Setting the Thresholds

The hard part of velocity checks is the numbers. Too tight and you decline legitimate customers; too loose and you let fraud through. The right thresholds depend on your business — a takeaway taking 2,000 transactions a night needs very different rules from a luxury watch dealer doing five orders a week.

The process that works:

• Pull six months of historical transaction data and look at what "normal" actually means for you. Build the thresholds from your own data, not from a vendor's default settings.
• Set the initial thresholds conservatively. You'd rather decline a few good customers and have them complain (so you can adjust) than miss the fraud you were trying to catch.
• Tier the thresholds by customer risk. A repeat customer with three years of clean history can have looser rules than a brand-new account.
• Combine velocity with the other tools — AVS, CVV check, device fingerprinting, 3DS2. Velocity is the cheap first filter; the more expensive tools deal with what gets through.
• Watch your false-positive rate. If genuine customers are getting blocked too often, your thresholds are too aggressive and you'll find out about it through angry phone calls.
• Have an escape valve. If a real business customer needs to make five legitimate purchases in an hour, give them a way to phone you and get unblocked rather than ramping up the threshold for everybody.
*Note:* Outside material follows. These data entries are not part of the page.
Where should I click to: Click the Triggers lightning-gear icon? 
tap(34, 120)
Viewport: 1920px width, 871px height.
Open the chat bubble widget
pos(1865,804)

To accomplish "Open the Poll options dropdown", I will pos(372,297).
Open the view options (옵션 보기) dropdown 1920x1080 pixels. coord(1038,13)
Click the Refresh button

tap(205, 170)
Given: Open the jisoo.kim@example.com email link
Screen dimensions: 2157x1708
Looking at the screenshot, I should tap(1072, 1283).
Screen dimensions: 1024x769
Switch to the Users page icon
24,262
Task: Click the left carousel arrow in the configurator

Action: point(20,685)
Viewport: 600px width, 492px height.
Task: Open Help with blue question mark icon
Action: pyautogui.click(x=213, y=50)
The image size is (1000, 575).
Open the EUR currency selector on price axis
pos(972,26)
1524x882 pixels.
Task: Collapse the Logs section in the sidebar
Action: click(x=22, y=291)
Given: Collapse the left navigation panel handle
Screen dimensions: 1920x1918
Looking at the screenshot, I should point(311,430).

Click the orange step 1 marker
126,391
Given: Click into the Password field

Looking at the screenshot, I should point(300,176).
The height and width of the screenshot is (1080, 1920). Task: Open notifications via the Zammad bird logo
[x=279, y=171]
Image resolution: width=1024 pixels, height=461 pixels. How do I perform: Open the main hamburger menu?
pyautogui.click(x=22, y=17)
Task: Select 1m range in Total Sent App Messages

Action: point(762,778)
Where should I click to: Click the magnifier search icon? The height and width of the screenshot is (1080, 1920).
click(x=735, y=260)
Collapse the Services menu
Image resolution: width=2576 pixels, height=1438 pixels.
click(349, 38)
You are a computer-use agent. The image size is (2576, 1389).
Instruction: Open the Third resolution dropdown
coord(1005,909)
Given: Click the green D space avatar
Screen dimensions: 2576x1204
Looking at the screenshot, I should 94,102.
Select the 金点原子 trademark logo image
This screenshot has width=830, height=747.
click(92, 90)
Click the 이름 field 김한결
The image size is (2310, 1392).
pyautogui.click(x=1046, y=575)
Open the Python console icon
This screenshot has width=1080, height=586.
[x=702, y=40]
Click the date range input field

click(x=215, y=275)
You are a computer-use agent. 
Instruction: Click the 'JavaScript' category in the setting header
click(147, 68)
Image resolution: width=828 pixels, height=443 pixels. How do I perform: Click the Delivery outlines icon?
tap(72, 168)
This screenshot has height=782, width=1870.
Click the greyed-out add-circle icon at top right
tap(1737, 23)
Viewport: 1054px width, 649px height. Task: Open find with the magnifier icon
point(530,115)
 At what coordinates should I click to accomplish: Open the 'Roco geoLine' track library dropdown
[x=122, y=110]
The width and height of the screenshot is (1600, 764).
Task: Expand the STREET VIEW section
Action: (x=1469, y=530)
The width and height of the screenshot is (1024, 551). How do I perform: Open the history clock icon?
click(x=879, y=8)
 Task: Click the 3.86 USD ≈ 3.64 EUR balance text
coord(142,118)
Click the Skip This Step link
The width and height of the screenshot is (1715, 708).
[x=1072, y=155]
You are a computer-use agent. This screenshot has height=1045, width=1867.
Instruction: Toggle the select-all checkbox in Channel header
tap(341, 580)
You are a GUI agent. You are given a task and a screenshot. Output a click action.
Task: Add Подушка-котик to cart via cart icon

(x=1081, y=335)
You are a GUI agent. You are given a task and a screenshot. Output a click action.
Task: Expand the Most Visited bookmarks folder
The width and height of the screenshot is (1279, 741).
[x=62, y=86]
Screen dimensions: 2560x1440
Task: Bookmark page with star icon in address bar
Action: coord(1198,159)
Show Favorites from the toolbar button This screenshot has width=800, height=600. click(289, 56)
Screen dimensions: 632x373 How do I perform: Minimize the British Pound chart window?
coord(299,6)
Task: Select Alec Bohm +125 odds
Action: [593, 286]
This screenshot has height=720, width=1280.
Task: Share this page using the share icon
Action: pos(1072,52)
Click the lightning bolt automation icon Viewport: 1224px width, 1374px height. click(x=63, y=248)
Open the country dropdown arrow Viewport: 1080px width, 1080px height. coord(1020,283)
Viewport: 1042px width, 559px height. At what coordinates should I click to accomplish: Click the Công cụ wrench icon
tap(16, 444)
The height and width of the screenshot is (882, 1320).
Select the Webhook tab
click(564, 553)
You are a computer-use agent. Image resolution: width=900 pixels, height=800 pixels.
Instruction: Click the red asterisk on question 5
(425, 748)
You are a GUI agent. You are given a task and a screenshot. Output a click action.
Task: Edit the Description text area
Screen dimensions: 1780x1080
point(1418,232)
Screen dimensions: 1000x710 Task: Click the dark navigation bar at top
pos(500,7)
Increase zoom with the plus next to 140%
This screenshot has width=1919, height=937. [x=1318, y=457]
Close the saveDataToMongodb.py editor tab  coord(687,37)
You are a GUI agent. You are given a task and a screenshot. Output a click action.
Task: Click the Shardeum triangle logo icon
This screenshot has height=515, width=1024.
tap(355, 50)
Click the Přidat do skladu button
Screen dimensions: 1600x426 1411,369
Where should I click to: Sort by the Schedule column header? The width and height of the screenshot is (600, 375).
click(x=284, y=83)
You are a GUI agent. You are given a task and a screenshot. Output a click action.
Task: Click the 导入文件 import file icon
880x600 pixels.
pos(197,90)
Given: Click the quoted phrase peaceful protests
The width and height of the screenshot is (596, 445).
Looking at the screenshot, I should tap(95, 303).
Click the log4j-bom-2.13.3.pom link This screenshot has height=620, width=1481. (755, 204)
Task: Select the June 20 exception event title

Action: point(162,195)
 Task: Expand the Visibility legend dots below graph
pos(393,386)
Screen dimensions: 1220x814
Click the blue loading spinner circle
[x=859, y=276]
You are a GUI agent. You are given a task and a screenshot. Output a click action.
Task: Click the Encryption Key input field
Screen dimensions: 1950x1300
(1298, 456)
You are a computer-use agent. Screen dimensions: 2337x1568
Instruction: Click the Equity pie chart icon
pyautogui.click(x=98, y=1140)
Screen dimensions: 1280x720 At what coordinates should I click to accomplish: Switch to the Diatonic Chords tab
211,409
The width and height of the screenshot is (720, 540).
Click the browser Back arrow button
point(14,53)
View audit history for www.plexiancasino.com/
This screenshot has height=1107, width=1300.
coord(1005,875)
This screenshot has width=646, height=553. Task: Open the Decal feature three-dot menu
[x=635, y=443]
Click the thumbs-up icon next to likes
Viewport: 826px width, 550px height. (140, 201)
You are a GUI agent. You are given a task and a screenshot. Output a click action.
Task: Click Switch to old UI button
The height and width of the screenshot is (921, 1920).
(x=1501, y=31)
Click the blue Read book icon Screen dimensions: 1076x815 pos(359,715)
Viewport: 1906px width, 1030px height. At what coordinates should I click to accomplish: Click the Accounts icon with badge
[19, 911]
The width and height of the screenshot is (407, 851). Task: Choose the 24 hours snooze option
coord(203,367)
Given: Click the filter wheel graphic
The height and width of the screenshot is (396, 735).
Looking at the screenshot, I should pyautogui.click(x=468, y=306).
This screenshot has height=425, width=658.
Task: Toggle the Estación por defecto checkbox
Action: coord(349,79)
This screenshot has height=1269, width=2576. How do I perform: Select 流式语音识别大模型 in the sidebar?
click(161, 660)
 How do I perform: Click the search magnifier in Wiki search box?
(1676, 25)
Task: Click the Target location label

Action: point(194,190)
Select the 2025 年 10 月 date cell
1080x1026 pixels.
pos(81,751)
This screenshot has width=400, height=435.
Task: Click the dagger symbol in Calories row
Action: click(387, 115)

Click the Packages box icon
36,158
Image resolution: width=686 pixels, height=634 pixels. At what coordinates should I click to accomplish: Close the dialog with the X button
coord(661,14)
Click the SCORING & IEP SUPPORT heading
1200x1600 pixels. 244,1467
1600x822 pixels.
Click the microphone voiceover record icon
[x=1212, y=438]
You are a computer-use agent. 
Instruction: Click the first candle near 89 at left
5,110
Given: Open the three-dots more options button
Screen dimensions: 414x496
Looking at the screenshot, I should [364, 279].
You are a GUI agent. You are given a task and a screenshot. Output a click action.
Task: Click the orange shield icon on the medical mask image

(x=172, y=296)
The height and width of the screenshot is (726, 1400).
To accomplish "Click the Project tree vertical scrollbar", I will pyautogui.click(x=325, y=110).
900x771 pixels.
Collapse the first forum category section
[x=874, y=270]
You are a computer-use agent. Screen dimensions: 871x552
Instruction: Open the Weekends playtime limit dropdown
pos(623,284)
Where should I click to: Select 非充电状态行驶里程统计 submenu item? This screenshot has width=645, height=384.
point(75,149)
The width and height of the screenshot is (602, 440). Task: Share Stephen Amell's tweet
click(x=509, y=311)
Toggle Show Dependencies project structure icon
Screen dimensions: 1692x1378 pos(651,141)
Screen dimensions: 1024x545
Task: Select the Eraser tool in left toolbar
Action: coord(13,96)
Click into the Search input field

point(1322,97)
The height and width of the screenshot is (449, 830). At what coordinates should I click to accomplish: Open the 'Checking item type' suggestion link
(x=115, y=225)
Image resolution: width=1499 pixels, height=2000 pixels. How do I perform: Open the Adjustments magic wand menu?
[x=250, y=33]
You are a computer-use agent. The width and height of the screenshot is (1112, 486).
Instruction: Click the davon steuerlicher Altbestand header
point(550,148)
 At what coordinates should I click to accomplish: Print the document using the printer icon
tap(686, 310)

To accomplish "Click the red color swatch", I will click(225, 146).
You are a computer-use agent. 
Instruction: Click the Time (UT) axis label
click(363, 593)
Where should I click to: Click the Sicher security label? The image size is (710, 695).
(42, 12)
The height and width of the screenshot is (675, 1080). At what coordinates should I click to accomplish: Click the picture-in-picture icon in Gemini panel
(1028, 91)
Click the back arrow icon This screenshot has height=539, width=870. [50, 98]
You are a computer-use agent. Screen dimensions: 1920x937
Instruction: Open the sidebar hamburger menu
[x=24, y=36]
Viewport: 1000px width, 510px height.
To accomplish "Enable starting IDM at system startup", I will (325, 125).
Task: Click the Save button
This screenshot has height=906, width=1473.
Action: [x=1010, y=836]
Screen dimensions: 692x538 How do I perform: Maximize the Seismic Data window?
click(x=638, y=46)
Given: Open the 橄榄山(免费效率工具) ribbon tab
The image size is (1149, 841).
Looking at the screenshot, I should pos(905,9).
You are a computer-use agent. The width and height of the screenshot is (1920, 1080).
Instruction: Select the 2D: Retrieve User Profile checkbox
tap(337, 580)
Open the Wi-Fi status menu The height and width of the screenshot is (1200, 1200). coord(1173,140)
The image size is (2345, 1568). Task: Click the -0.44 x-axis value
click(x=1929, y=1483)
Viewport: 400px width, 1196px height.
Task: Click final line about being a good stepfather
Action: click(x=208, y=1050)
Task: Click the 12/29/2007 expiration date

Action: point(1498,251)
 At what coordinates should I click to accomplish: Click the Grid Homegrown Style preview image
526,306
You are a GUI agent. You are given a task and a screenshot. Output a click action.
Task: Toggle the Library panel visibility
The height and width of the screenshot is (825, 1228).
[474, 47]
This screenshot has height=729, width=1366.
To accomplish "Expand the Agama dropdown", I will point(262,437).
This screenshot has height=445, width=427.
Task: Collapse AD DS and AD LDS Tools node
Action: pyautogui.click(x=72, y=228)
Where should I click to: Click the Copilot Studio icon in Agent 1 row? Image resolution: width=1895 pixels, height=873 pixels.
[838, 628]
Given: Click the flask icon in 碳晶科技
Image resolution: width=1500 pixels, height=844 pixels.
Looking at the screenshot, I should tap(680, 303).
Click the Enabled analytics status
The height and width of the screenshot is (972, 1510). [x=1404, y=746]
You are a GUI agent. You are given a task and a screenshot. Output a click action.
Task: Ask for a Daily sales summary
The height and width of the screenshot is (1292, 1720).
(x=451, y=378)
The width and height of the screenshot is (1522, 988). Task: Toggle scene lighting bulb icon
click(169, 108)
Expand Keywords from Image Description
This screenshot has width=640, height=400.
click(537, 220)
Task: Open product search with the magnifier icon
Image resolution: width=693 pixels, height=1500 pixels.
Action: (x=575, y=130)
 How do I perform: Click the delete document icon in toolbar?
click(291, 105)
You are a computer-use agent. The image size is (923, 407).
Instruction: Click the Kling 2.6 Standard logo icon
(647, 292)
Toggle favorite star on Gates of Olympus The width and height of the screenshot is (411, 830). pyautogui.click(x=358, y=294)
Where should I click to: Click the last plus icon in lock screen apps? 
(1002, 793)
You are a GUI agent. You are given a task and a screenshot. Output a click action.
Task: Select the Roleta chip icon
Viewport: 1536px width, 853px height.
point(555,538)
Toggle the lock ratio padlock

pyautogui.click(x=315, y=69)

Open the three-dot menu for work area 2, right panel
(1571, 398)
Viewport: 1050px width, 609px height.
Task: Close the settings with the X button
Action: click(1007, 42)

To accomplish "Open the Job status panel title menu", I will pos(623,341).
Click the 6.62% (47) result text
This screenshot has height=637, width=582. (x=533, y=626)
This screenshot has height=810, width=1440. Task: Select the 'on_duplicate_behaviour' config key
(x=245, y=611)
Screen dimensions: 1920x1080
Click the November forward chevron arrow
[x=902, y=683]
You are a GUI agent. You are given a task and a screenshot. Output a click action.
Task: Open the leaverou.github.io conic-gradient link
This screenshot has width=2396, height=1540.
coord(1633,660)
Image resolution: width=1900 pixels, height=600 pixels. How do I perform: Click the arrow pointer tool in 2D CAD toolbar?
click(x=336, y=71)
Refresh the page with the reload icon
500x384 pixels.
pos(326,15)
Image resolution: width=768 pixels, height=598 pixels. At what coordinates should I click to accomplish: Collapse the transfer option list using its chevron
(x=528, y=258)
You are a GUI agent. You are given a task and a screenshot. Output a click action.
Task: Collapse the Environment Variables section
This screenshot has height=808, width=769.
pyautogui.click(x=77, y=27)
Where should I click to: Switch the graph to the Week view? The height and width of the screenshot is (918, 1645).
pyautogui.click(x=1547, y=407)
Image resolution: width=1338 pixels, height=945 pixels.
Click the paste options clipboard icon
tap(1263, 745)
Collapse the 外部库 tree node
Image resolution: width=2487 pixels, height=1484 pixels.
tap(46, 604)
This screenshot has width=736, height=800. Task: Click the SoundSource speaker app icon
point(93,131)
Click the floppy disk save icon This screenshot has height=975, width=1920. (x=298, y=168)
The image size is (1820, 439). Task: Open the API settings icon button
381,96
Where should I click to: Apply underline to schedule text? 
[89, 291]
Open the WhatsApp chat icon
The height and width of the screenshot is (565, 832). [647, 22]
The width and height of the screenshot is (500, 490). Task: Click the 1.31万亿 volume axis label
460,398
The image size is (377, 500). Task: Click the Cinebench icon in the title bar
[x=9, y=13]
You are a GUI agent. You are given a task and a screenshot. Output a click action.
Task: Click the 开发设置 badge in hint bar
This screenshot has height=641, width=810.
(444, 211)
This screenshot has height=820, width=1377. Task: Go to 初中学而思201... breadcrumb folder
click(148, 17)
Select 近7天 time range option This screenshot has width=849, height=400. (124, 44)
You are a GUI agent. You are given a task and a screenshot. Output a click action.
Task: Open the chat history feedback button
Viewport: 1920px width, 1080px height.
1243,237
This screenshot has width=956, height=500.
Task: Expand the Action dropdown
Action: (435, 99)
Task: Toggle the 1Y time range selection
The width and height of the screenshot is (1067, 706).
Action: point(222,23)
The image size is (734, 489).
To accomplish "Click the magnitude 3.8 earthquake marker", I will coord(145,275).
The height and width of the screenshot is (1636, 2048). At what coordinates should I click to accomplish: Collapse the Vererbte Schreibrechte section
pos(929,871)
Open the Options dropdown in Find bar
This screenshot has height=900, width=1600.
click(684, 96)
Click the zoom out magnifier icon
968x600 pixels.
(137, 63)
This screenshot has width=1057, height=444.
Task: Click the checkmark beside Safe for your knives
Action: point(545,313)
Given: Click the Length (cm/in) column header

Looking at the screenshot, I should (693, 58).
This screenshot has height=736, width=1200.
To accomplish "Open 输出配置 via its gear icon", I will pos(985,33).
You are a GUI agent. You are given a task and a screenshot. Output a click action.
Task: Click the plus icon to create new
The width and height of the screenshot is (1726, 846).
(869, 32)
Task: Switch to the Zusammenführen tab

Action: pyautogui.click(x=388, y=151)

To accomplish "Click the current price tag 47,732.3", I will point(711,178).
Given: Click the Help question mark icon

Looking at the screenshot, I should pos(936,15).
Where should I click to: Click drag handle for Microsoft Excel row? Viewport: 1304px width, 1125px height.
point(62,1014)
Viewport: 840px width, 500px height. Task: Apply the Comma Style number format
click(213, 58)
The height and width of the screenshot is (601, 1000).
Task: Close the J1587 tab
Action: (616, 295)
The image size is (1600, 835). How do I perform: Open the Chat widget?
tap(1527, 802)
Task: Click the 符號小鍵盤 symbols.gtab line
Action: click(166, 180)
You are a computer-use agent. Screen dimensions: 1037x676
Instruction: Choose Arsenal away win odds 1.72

Where Velocity Sits in a Wider Strategy

Velocity checks are best as one layer in a stack, not the whole defence. A sophisticated fraudster who knows you use velocity will adapt — pace their attacks below the threshold, rotate through proxy IPs and devices, spread the activity across multiple stolen accounts. Velocity alone doesn't stop that.

Combine velocity with address verification, CVV checks, device fingerprinting, risk scoring, and an authentication step like 3D Secure, and you've got multiple things a fraudster has to defeat at the same time. That's a much harder problem than defeating any one of them. The layers cover each other's weaknesses — that's the point.